Daniele Chiesa
    Daniele Chiesa

    Daniele Chiesa (1973) was born in Bergamo, Italy. At an early age he began studying classical guitar and then moved to Cremona to study musicology at the university. Near the faculty was the Cremona School of Instrument-Making and he made friends with some of the students there. He became interested in learning to build bowed instruments and decided to enroll at the school where he studied for forty hours a week for five years. This was a great start on the road to what he really wanted which was to make guitars.
    Shortly after graduating he became interested in archtop guitars and went to California to learn to build them. He ended up in a workshop where they made classical guitars and he realized that this was where his future lay. He, therefore, decided to go to Spain to learn a better, more deeply-rooted tradition of guitar-making. He had heard good reports of the courses organized by the Córdoba Guitar Festival and taught by Granada guitar-maker Paco Santiago Marín and in 2002 he signed up for one. He remembers with admiration the enthusiasm and effort that Paco Santiago put into his classes. After the course he decided to move to Granada, where he remained in touch with Paco. He would take his guitars to Paco and show him how he was getting on: the tops, thicknesses or fan-bracing. Daniele also began to frequent the workshops of René Baarslag and Antonio Marín and remains in touch with them even now. He also visited the workshop of Rolf Eichinger who, according to Daniele, has helped many members of the younger generation, especially the foreigners. He says that if you got on with Rolf, he was very open and would spend hours explaining techniques and methods and giving advice.
    Later, Daniele met his wife and after living in Granada for eight years they moved to the Costa del Sol in Málaga where he has his workshop today. He says that he still works in the style that he learned in Granada, and although he has experimented with artificial materials, the results have not convinced him to put aside traditional Granada construction. He believes that if you receive a solid grounding like the one he received in Granada, with its clearly defined characteristics, changing directions is not a good option. “If you start using new technologies, you risk losing the advantages of the traditional system without necessarily gaining the possible advantages of modern construction methods.” The main problem with guitars made using new technologies is that the sound made by these instruments differs greatly from the traditional guitar in terms of dynamics and tone colour. “Dynamics are of the utmost importance, much more than just volume” he claims. Daniele likes to hear the subtleties of the music and the guitar even when the guitarist is playing softly. As an example he cites a guitar made by Ana Espinosa which he heard in a large hall. He says that even though he was sitting at the back he could hear the guitarist’s changes in tone and dynamics perfectly. “The Smallman style of guitar has a very loud sound, no matter what, whether you play piano or forte and that is a distinct disadvantage.”

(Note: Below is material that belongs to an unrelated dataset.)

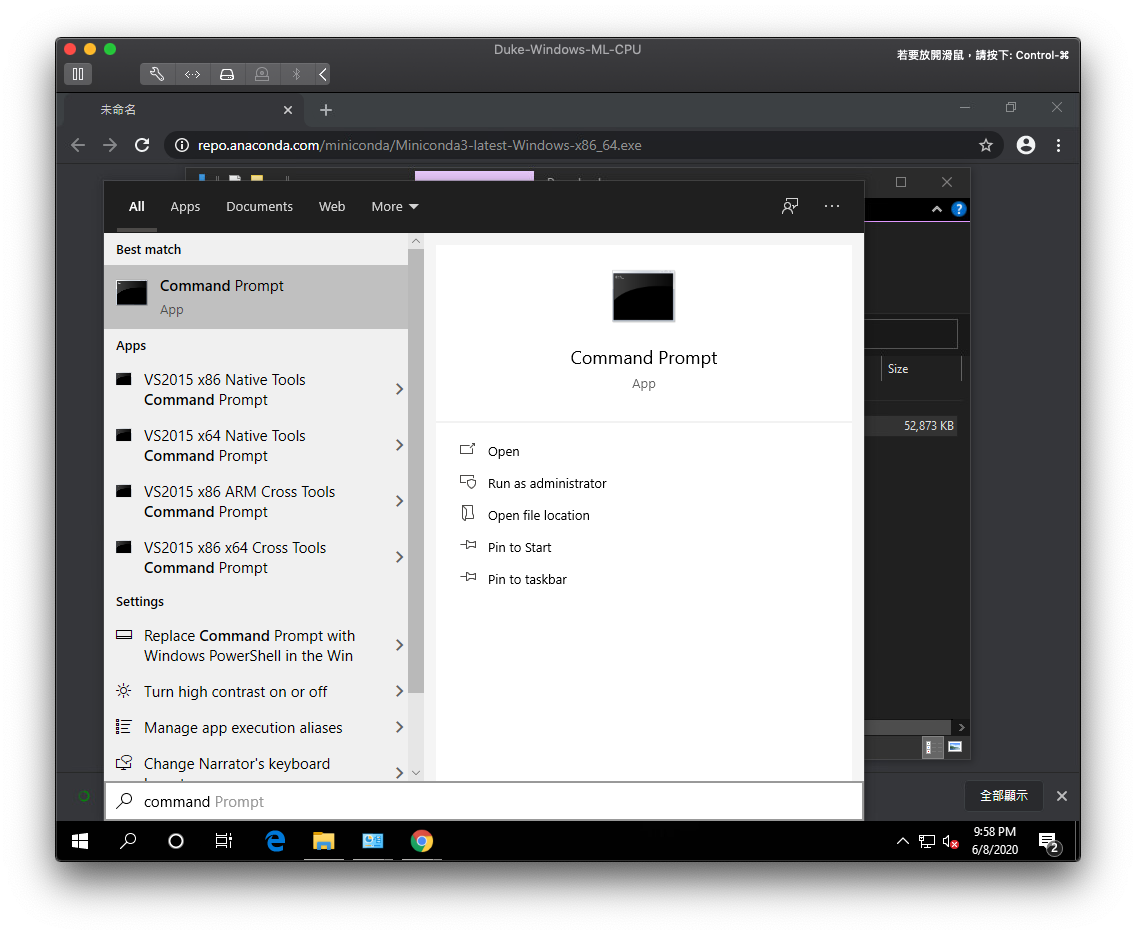1136x935 pixels.
Task: Click the search feedback icon
Action: 790,206
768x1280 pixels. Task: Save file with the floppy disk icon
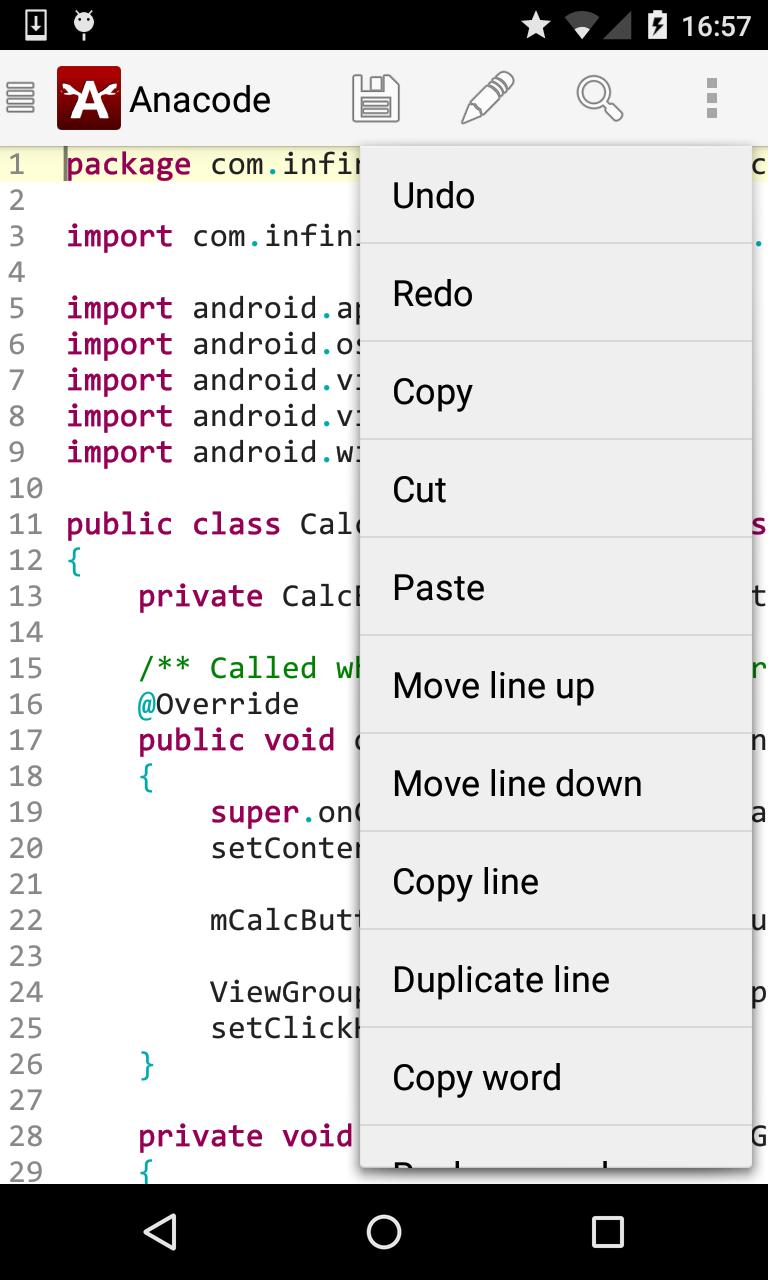pyautogui.click(x=376, y=98)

    In Cremona, Daniele learned that in the evolution of an instrument there can be no drastic, overnight changes, and that the individual changes and developments made by each maker are key factors in continuing the tradition. He prefers to adapt the traditional model, moving it forward in the subtlest of ways to keep his instruments up to date. In his opinion, the Granada school evolves slowly without deviating from the very Spanish sound, colour, and timbre. He also believes that the traditional guitar still has plenty of room for experimentation. If he had stayed in Cremona building violins he would have done nothing else but preserve an immobile, unvarying tradition. However, the traditional guitar allows him to experiment and implement interesting discoveries.
    Daniele believes there is a Granada school of guitar-making in Granada today. Granada has a deeply-rooted, unbroken tradition of guitar-making in the same way that Cremona has a strong tradition in the construction of the violin. Each guitar-maker has his own ideas, his own bracing and measurements, but the roots of the process and the way of understanding the instrument are the same. And this Granada guitar is very much alive today.